Let's look at a few simple example problems to illustrate the primal linear programming formulation.

### Consumer Choice Problems
Suppose you are a consumer with a set of products you can purchase, and you want to maximize your utility (satisfaction) from these products while staying within your budget. This is a classic example of a resource, i.e., money allocation task that can be formulated as a primal linear programming problem.
* __Formulation__: Let the set of $n$ products be represented as a collection of objects $X = \left\{x_{i}\right\}_{i=1}^{n}$, where each object $x_{i}$ has a utility score $u_{i}$ and a cost $c_{i}$ per unit object. The consumer has a budget $I$ that they can allocate among these products. Let $x_{i}$ be the number of units of product $i$ that the consumer purchases, the total cost of the products they purchase is given by the expression $\sum_{i=1}^{n} c_{i}\cdot{x}_{i}$.
Finally, the consumer's utility function is defined as a linear combination of the utility scores of the products they purchase: $U\left(x_{1},\dots,x_{n}\right) = \sum_{i=1}^{n} u_{i}\cdot{x}_{i}$.

Putting all this together, we can formulate the consumer choice problem as the _primal_ linear program:
$$
\begin{align*}
\text{maximize} &\, \sum_{i=1}^{n} u_{i}\cdot{x}_{i} \\
\text{subject to}~\sum_{i=1}^{n} c_{i}\cdot{x}_{i}& \leq I\quad\text{shortcut notation}:\,\left<\mathbf{c},\mathbf{x}\right>\leq{I}\\
~x_{i}&\geq{0}\qquad{i=1,2,\dots,n}
\end{align*}
$$
The optimal solution to this problem (if it exists) will give the consumer the optimal number of units of each product to purchase in order to maximize their utility while staying within their budget.

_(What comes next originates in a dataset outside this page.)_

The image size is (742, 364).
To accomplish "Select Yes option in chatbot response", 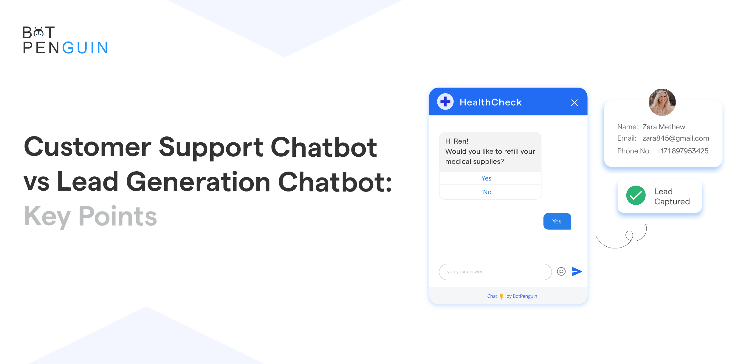I will pos(487,179).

In a simlar way, we can formulate other resource allocation problems such as production planning, transportation, and network flow as primal linear programming problems.

## Dual Linear Programming Problems
Having defined primal linear programs, we now turn to their duals—alternative formulations that offer a different viewpoint on the same optimization. You can think of it as viewing the primal through a different lens.

If the _primal problem_ has the form:
$$
\begin{align*}
\text{maximize} &\, \sum_{i=1}^{n} c_{i}\cdot{x}_{i}\\
\text{subject to}~\sum_{i=1}^{n} A_{i,j}\cdot{x}_{i} &\leq b_{j}\quad j=1,2,\dots,m\\
~x_{i}&\geq {0}\qquad{i=1,2,\dots,n}
\end{align*}
$$
then the _dual problem_ has the form:
$$
\begin{aligned}
\text{minimize}\quad & \sum_{j=1}^{m} b_{j}\,y_{j}\\
\text{subject to}\quad & \sum_{j=1}^{m} A_{j,i}\,y_{j}\;\ge\;c_{i}
\quad&&i=1,2,\dots,n,\\
&y_{j}\;\ge\;0
\quad&&j=1,2,\dots,m.
\end{aligned}
$$

### What has changed?
There are several key differences between the primal and dual linear programming problems:
1. The objective function flips (maximum ⇒ minimum or minimum ⇒ maximum).  
2. Primal objective coefficients $c_i$ become the dual right-hand side constants.  
3. Primal right-hand side constants $b_j$ become the dual objective coefficients.  
4. The $m\times n$ constraint matrix $A$ is transposed in the dual (so $A^\top$ appears).  
5. The number of variables and constraints swap:  the primal has $n$ variables, $m$ constraints, and the dual has $m$ variables and $n$ constraints.
6. Each primal constraint $a_j^\top x \le b_j$ gives a dual variable $y_j$.  Each primal variable $x_i$ gives a dual constraint $(A^\top y)_i \ge c_i$.  
7. Inequality directions and sign restrictions invert for the constraints: A $\le$ constraint in the primal gives rise to a $\ge$ constraint in the dual (and vice versa).   
8. Equality constraints in the primal become free variables in the dual, i.e., $a_j^T x \;\;=\; b_j$ gives rise to a dual variable $y_j$ that is free (no sign restriction), while a dual constraint $A^\top y \;\;\ge\; c$ gives rise to a primal variable $x_i$ that is free.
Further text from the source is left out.